▸ EXERCISE DIRECTIONS: All lines from the one with "События (818, 680)" onward, through the last line of the records below, are to be retyped word for word.

Items listed in a dataset
********************

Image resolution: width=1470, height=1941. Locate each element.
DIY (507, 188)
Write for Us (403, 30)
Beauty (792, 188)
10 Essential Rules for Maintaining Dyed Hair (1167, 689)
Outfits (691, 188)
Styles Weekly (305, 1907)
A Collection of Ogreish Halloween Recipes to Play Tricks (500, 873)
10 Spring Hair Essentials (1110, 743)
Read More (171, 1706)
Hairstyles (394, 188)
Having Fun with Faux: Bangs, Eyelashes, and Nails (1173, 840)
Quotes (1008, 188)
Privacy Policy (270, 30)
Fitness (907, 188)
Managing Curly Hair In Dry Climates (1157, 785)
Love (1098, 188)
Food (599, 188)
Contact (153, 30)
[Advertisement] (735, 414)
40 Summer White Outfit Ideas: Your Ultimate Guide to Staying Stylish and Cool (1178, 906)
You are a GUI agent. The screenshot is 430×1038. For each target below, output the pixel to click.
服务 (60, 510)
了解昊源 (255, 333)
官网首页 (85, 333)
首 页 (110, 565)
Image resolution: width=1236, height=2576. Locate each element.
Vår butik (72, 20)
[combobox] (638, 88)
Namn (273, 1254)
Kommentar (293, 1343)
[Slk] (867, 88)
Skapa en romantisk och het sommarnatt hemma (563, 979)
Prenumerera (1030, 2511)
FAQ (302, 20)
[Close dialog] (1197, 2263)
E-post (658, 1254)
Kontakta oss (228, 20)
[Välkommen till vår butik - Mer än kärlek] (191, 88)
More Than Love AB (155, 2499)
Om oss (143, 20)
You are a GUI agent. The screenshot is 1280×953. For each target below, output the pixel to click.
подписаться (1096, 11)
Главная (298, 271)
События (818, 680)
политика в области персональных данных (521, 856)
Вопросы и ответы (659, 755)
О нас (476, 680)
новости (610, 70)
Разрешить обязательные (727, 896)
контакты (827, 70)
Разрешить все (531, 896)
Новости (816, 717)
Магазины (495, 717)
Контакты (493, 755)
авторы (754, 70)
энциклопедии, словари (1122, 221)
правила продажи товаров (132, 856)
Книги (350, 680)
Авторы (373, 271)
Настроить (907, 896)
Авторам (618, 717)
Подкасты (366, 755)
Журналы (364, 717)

********************

▸ TASK SOLUTION:
События (818, 680)
политика в области персональных данных (521, 856)
Вопросы и ответы (659, 755)
О нас (476, 680)
новости (610, 70)
Разрешить обязательные (727, 896)
контакты (827, 70)
Разрешить все (531, 896)
Новости (816, 717)
Магазины (495, 717)
Контакты (493, 755)
авторы (754, 70)
энциклопедии, словари (1122, 221)
правила продажи товаров (132, 856)
Книги (350, 680)
Авторы (373, 271)
Настроить (907, 896)
Авторам (618, 717)
Подкасты (366, 755)
Журналы (364, 717)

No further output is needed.